The original work, Experimenta vulgata non vacuum probare, sed plenum, & antiperistasim stabilire (Rome, 1648), is of exceptional rarity, the British Library having the only recorded copy (misleadingly catalogued under Valerianus Maximus). This 21-page account includes a description of Gaspare Berti’s initial experiments of creating a vacuum in a column of water, which were perhaps carried out at the suggestion of Galileo, and Zucchi’s own experiments with a mercury barometer. Zucchi, a Jesuit professor of mathematics in the Collegio Romano, was motivated to refute the existence of a vacuum, and proposed instead a concept akin to the ether to account for the void at the top of the column of mercury.
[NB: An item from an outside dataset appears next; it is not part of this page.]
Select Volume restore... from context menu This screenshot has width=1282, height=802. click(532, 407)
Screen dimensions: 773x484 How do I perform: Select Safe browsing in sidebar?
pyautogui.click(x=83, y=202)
This work is reprinted, with some slight alterations of text, in the Nova, where it occupies pages 101–122. As is clear not only from Middleton’s History of the Barometer, but also from Redondi’s researches into the Jesuit opposition to Galileo, Zucchi’s text is fundamental both to the experimental foundations of physics in Italy during the Galilean twilight, and to the hidden agenda behind much of the attacks on Galilean physics.
Gaspare Berti’s experiments on the existence of vacuums in the early 1640s attracted a great deal of attention. Zucchi, along with Kircher and Maignan, was a witness to the experiments, and also published the first account of them here. Pages 101-122 contain an account of the Torricelli barometer. Sommervogel VIII 1526 5; see Redondi, Galileo: Heretic.
Quarto (198 x 150mm). Woodcut illustrations and diagrams (some dampstaining mostly at end, browning to some gatherings). Contemporary Italian limp vellum (lacking ties). Provenance: Jesuits of Ghent (inscription and faded stamp).